Good Friday Reflection: The open wound in his side (Concha Camacho rscj)

  • Fra Angelico [Public Domain]. "This theme of the pierced Heart of Jesus on the Cross is also part of the story of the Congregation since the Special Chapter of 1967 and subsequent chapters. This image had pride of place in the room where the capitulants met in 1967. Uncertainty and painful searching marked that chapter, and perhaps this led to a progressive process of decanting the spirituality of the Sacred Heart, going right to its Biblical origins, related to the life of Jesus and to the way he lived." (Blanca Sivatte rscj)

It was Preparation Day, and to prevent the bodies remaining on the cross during the Sabbath -- since the Sabbath ws a day of special solemnity -- the Jews asked Pilate to have the legs broken and the bodies taken away.

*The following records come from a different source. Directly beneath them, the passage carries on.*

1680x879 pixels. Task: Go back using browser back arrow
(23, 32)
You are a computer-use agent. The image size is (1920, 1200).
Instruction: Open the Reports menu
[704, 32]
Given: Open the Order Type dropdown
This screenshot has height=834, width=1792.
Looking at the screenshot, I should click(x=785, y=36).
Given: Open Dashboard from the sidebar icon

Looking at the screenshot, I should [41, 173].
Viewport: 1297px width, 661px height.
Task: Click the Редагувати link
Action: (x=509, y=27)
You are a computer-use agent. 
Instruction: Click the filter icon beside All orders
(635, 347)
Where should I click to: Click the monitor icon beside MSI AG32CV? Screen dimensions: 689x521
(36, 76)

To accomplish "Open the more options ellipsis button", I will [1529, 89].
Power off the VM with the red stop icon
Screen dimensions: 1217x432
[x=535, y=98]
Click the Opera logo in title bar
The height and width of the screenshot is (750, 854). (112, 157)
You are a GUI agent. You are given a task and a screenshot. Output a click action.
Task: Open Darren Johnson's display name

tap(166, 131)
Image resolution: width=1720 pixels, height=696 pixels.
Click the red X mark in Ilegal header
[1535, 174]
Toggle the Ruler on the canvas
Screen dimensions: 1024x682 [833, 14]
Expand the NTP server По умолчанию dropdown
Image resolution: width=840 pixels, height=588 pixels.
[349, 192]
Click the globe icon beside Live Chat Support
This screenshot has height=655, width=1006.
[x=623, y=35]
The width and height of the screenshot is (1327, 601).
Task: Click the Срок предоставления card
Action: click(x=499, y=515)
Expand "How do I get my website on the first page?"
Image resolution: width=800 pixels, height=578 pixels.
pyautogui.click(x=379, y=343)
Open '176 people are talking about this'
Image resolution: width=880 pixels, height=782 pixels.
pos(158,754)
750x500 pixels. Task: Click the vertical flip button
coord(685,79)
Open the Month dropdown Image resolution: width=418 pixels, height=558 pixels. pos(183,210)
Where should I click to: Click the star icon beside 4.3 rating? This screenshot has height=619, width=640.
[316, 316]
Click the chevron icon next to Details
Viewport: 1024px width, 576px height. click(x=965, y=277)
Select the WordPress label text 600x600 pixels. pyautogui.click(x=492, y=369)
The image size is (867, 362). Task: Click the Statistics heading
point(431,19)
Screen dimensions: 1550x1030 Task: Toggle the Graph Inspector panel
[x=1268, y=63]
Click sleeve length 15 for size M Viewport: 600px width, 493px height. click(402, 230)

Consequently, the soldiers came and broke the legs of the first man who had been crucified with him and then those of the other.  When they came to Jesus, they had found that he was already dead, and so instead of breaking his legs, one of the soldiers pierced his side with a lance, and immediately there came out blood and water.
John 19:31-34
 
A soldier "pierced his side..."  The words of John's Gospel resound once more....

"They opened his side...."  Described in this succinct and clear way, as though that soldier was wanting to assure himself that there was not one drop of tenderness within him that had not been poured out.

"They opened his side...."  And his side remained open.  When something remains open, it is easy to come in and go out.  Through this opening there came blood and water....

The last drops of life....  And, days later, through the opening, entered the hand, the fear and doubts of Thomas.

We have made much of "being open," a glorious label that is more connected with the head than with the heart:  an understanding of the latest ideologies, of change, knowing the demands of youth....  But to have one's "side open" is something that is more costly than this, because entry is free and can lead to discomfort, can allow the other person, someone who is different, to come in and to remain, to occupy a place, to demand change, to beg for friendship, to be allowed to come in with their different ideas, different cultures, with their weaknesses, their concerns, their sufferings ... and if they come in, they might oblige us to go out to look for more food.

A lance "opened the side of God" and it remained open....  It could not remain closed...

To have a heart like his can mean a heart with right of entry for the stranger, for the weak, for the sick, for the politically persecuted, for those wounded by war, for the little ones, for the brothers and sisters who think differently.

And a heart that is open, like that of God, also allows blood, water, tenderness, friendship and total gift, to flow out....

Concha Camacho rscj
Superior General
Feast of the Sacred Heart:  June 1980
 
** This excerpt is from Concepción Camacho Fernández Cañedo (1927-2014):  Twelfth Superior General of the Society of the Sacred Heart (1970-1982), pp. 107-108,
written by Mari Blanca de Sivatte Algueró rscj (translated by Clare Balfour rscj).  Used with permission from the author.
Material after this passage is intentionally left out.